В одной из таких схваток Филиппа Ефремова снова ранили. На него наскочил здоровенный туркмен в бараньей папахе и выстрелил из ружья почти в упор. Филипп каким-то чудом успел отклониться, но порохом опалило ему правое ухо и щеку. С помощью Степана Родионова Ефремов догнал противника, отрубил ему в схватке руку и забрал в плен.
Начальник аталыкова войска Бадал-бек пожаловал ему за это хорошего аргамака и кафтан кармазинный, почти новый…
Так шли годы в бессмысленных битвах, в вечных переездах по чужим городам и селениям. Восемь лет уже были они в плену. И все чаще задумывался Ефремов: зачем он воюет в этой стране? Против кого, за что? Горько становилось на душе от этих мыслей.
По вечерам, расседлав лошадей, русские пленники собирались кучкой возле костра, заводили разговоры о доме, о родной стороне. Нет, теперь не обрывал Ефремов своих солдат. Сам с тоской вспоминал еловые леса, что шумят неумолчно по берегам
родной реки Вятки, где мальчишкой ловил он пескарей и купался в жаркий июльский полдень.
Уединившись где-нибудь в уголке с приятелем, Ефремов часто мечтал о побеге. Мечтать было легко и приятно, но как это сделать? Тут мнения друзей расходились. Степан Родионов считал, что нужно бежать тем же путем, каким попали сюда.

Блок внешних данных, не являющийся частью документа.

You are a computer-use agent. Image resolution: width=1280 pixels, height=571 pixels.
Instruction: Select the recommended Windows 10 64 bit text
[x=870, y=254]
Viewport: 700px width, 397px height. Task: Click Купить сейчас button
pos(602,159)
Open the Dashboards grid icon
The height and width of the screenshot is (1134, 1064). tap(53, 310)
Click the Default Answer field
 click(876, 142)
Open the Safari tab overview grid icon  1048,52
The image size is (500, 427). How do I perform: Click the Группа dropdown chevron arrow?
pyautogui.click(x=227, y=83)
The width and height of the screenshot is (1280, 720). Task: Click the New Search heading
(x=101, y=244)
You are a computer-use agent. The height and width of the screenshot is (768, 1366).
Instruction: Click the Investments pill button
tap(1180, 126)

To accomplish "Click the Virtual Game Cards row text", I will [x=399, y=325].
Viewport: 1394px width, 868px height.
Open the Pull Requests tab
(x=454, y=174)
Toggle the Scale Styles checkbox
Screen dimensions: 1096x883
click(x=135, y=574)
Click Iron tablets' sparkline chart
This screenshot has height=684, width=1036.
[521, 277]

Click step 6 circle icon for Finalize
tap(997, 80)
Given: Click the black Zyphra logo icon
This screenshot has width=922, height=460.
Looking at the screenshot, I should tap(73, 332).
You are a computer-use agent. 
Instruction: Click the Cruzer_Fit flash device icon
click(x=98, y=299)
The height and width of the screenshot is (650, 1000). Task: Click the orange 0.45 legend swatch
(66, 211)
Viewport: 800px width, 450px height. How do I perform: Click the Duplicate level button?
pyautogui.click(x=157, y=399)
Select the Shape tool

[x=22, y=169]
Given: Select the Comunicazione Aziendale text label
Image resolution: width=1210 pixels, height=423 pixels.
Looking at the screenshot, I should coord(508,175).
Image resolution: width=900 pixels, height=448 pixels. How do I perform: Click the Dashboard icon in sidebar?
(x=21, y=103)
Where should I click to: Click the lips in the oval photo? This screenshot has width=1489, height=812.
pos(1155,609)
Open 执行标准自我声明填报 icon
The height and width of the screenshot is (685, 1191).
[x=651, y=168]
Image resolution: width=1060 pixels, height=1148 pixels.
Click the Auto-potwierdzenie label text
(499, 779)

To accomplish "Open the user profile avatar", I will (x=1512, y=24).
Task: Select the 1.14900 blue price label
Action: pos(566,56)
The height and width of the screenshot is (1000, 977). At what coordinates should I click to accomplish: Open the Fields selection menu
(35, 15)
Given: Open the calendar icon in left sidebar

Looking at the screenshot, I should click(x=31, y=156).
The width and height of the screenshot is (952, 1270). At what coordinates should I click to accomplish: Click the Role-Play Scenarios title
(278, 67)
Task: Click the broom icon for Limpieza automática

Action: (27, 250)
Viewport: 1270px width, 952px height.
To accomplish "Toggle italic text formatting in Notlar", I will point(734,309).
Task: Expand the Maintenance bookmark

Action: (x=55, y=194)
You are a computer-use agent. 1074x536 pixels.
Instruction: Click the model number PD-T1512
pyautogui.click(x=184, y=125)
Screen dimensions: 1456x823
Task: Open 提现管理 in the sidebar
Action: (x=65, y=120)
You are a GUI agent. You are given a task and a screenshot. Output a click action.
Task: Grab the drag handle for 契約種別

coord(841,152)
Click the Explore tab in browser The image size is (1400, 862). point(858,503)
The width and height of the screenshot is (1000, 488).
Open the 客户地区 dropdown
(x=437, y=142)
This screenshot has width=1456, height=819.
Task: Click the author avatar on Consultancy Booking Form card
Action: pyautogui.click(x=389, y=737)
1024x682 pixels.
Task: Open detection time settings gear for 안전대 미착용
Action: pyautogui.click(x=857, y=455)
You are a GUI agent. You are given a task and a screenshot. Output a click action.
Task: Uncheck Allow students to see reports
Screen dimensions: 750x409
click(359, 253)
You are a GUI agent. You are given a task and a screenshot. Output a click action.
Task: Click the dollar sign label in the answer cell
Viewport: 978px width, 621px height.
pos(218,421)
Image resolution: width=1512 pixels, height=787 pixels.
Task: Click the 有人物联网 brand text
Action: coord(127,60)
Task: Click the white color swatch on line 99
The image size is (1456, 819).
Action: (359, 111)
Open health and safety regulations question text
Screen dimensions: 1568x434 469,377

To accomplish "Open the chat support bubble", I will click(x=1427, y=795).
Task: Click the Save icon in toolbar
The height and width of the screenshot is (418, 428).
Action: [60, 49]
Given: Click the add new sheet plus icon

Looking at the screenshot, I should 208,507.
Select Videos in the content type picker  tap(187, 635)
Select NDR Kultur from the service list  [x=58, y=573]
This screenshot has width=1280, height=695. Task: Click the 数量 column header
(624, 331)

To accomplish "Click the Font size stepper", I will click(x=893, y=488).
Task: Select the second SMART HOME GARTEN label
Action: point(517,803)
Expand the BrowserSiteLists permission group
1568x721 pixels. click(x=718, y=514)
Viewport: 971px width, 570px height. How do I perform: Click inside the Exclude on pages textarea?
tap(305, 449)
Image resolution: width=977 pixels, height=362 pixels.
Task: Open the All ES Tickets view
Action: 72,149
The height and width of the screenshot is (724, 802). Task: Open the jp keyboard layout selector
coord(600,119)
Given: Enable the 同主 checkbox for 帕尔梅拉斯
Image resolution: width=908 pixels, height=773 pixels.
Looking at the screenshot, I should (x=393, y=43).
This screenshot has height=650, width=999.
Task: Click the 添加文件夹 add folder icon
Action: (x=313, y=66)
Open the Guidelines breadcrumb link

– Нет, парень, это ты по молодости своей плетешь, - возражал ему Егор. - Я эту степь исходил вдоль и поперек. Там укрыться трудно. Даже если мы от стражи аталыковой уйдем, пески нам дорогу закроют. Без большого каравана через них не пройдешь. А за песками еще степи на сотни верст. Там нас киргизцы живо словят да обратно в Бухару же и продадут.
– Что ж нам, по-твоему, погибать здесь? - вскидывался Степан.
– Зачем погибать? У меня другой план есть. Послушайте старика.
Егор придвинулся к ним и зашептал:
– Много я по базарам ходил, торговых людей расспрашивал. И вот что скажу: бежать надо в другую сторону.
– Как в другую? - изумился Степан.
– Навстречь солнцу, через горы, в Индию! Если так побежим, никто не хватится. Пристанем к каравану, какой в Индию идет. Черные мы, как. черти, русское обличье потеряли, язык знаем - примут нас за своих, магометан. Ну?
Родионов пожал плечами, неуверенно сказал:
– Чудно как-то получается. Дом на западе, а мы в другую сторону побежим, - и выжидательно посмотрел на Ефремова. Тот молчал, думал. Ему уже приходила в голову эта мысль. Бежать через степь - верная погибель. Но и путь через горы, в неведомые страны, еще дальше от дома, казался не менее опасным. Хотя что им терять? В горах беглецов поймать будет не так-то просто. Правда, высоки эти горы, тяжел путь. Но ведь ходят по нему караваны в Индию? А там англичане сидят, должны помочь российским людям добраться до родной стороны…
Задумался Филипп Ефремов, а старик понял его молчание по-своему. Затянувшись дымной цигаркой, Егор насмешливо сказал:
– А чего ему бежать? Он нам не товарищ, Степа. Захороводила его аталыкова ключница…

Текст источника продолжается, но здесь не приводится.